Otis Taylor: Clovis People, Vol. 3

Otis Taylor
Clovis People, Vol. 3
Telarc
2010-05-11

With a lengthy career spanning not only several genres, but several instruments (the banjo, guitar, and harmonica being chief among them), Taylor has taken a strange path to come to blues celebrity. That’s not to say that he’s the B.B. King of the banjo, but following his contribution of two songs to Michael Mann’s Public Enemies, as well as a 2000 Sundance Festival composition fellowship, the world has become progressively more exposed to Taylor’s uncanny blend of blues, bluegrass, and country.

Despite a varied and prolific musical career, Taylor didn’t release a solo record until 1995’s When Negroes Walked the Earth, and his career since then has been a wandering (some critics might say meandering) journey. His music itself often reflects Taylor’s personal history and uniquely American experience: it’s an often-eerie blend of Southern tradition and Western roots (reflective of Taylor’s childhood in Denver, Colorado).

And so the enigmatic title of his latest record should come as no surprise to fans of Taylor’s eccentric style (technically, it’s a reference to the recently discovered remains of a Paleo-Indian civilization not far from Taylor’s Boulder, Colorado, home). But the title is incidental; what really matters, as always, is Taylor’s consistently high-quality mix of blues, jazz, and bluegrass. Intricately written, veering from Chicago blues to soul in the same song, the same line sometimes, Taylor’s songs are always unmistakable. Clovis People, Vol. 3 is no exception.

Propelled first and foremost by Taylor’s extraordinary vocals, sometimes wailing, sometimes whispering, Clovis People is a welcome addition to Taylor’s discography, even if it doesn’t wildly diverge from earlier records. The jazzy “Hands on Your Stomach” swings and turns into the funk-and-blues driven “Harry, Turn the Music Up”, a tribute to the Denver Folklore Center, where Taylor often found himself as a child in the 1960s. While Taylor’s often gruff vocals make even the most straightforward blues numbers seem unexpectedly dire (take “Ain’t No Cowgirl”, for example), his electric spin on “trance” blues is always captivating, if not exactly lighthearted. The mournful “Past Times” is similarly solemn (“Don’t know how long I have before I’m gone”, Taylor sighs), but genuinely touching.

Taylor’s music is often linked to his vision of the African-American experience, and so his mournful croak of “There’s no color — there’s no difference” on “Lee and Arnaz” sounds not hopeful, but bitter. On Clovis People, Vol. 3, Taylor sings with a kind of weary resignation that sounds more reminiscent of Dylan’s Oh Mercy than his usual banjo-plucking.

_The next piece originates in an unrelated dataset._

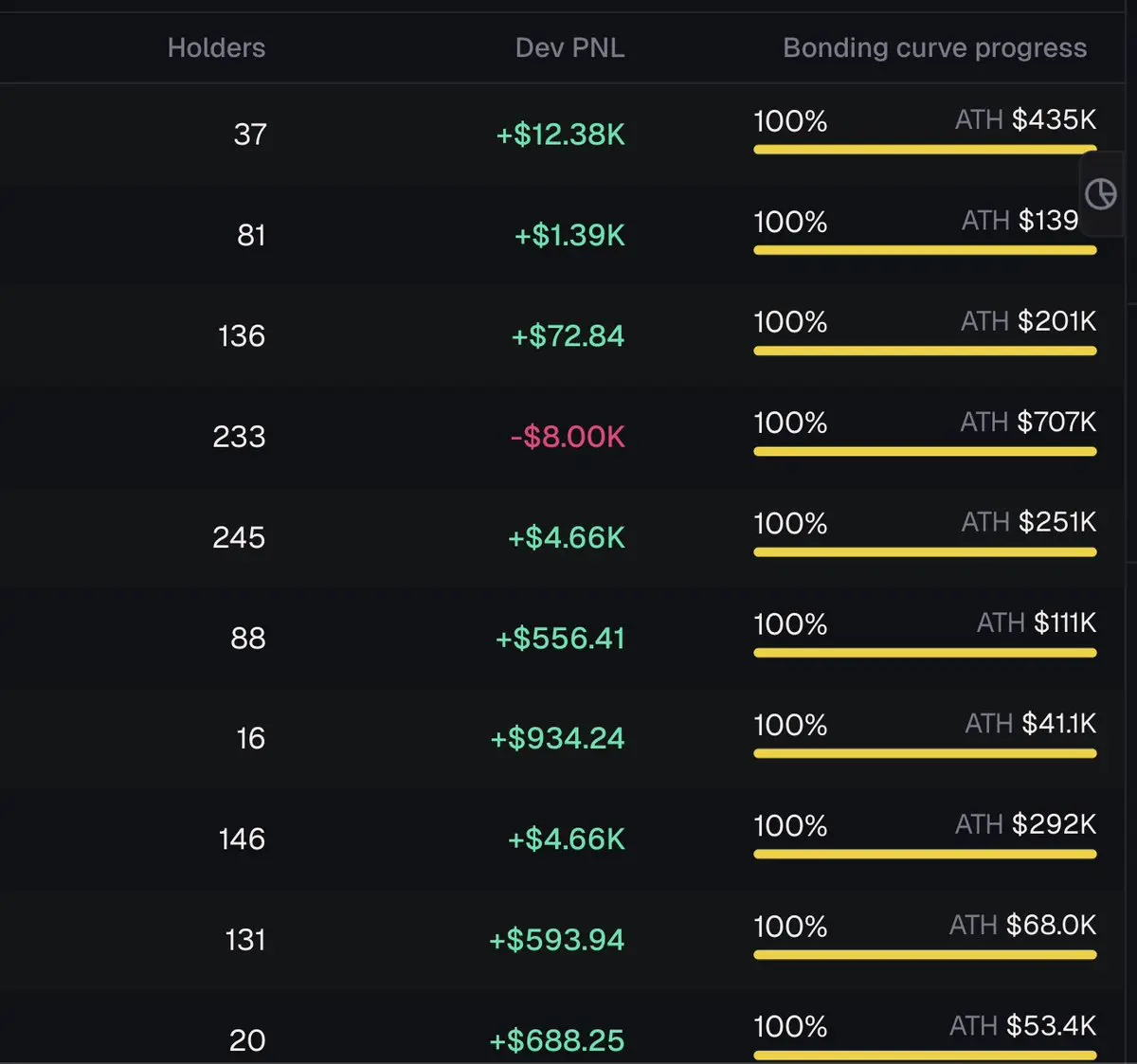Click the +$934.24 Dev PNL entry
The height and width of the screenshot is (1064, 1137).
coord(557,738)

Always listenable, even at his weakest (and really, there’s no weak track on this album), Taylor also has the good sense to recruit a stellar set of supporting figures, from steel guitarist Chuck Campbell, member of the veteran gospel group the Campbell Brothers, to guitarist Gary Moore, a regular session player with Taylor. While the name on the marquee is the main attraction, and it takes a lot to compete with Taylor’s mournful pipes (on “Coffee Woman”, he reminds us exactly why this is his show), Taylor knows when to let the boys in the back take over. On the sweet and lovely “She’s Ice in the Desert”, cornettist Ron Miles creates the kind of smoky atmosphere that would play just right in any side-of-the-road jazz club.

Taylor’s individual albums contain so much variety that you never object to the seeming lack of diversity among those albums as whole. “It’s Done Happened Again” could easily be from 2002’s Respect the Dead, even if he’s lost some of the rougher folk edges from his earlier work. But the sweeping variety of Clovis People, Vol. 3 itself allows for the work to seem recklessly whole and yet impossibly vibrant. Rich, mysterious, and inscrutable, Clovis People may lack some of the wildness of Respect the Dead or When Negroes Walked the Earth, but it more than stands on its own.